В любом случае Гитлер использовал немецких капиталистов, вводя их в составы сформированных нацистским правительством государственных органов, отвечавших за выработку программ развития конкретных отраслей, либо назначая их на ключевые посты в исполнительной власти, в крупных финансовых структурах. Достаточно вспомнить, что Ялмар Шахт в годы коричневой террористической диктатуры стоял во главе Рейхсбанка, а затем находился на важных правительственных должностях (вроде рейхсминистра экономики). Кроме того, главари Третьего рейха в момент разработки планов финансово-экономической эксплуатации СССР в случае его завоевания привлекали к этому немецких финансовых и промышленных воротил. Так, в прошедших 21 января и 18 марта 1941 года по инициативе Германа Геринга обсуждениях создания организации, которой должны были перейти захваченные немцами Советские нефтяные месторождения и нефтеперерабатывающие предприятия, участвовали руководители таких германских бизнес-структур, как «Дойче банк», «Дрездене банк», «Пройссаг», «ИГ Фаберн», «Дойче ойл АГ» и т.д.
Всё вышеизложенное важно не только для правильного понимания истории.

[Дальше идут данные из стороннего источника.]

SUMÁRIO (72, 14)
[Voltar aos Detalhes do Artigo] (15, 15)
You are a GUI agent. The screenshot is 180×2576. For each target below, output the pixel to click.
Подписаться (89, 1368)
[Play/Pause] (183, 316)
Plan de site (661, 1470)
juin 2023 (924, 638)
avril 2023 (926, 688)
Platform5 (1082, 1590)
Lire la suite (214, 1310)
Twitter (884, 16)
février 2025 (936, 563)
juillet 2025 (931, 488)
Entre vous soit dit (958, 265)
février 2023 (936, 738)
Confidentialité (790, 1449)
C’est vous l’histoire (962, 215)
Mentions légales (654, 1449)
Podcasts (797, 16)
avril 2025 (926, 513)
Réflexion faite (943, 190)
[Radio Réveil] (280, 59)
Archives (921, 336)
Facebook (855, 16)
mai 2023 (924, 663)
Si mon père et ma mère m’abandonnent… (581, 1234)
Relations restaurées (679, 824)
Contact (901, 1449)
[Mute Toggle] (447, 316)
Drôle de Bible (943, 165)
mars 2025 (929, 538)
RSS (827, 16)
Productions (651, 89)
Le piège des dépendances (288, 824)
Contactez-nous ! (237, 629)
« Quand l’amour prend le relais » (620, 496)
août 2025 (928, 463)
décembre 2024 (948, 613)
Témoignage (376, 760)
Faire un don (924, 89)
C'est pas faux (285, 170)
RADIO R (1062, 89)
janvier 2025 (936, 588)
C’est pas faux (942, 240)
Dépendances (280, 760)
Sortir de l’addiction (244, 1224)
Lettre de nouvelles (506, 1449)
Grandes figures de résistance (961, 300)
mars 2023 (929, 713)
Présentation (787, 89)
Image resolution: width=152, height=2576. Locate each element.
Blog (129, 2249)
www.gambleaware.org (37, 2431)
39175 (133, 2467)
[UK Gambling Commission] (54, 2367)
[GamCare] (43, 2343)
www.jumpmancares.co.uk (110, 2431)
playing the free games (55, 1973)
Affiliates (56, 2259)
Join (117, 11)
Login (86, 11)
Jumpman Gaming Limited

Речь идёт о том, что капитализм непременно в перспективе приведёт Земной шар к масштабной трагедии. Ради прибылей буржуазия либо сдаст страну геополитическим противникам, поступиться суверенитетом, либо принесёт человечеству фашистскую звериную диктатуру, угрожающую многим народам. Всё это имело место в 1930-ые и 1940-ые годы, фактически наблюдается в наши дни. Поэтому только активная борьба трудящихся за социализм, за экономическую и политическую власть народа, за смену власти и системы убережёт человечество от нового масштабного геноцида, от кровопролития, от нестабильности в целом.
Дмитрий Лавров, кандидат исторических наук.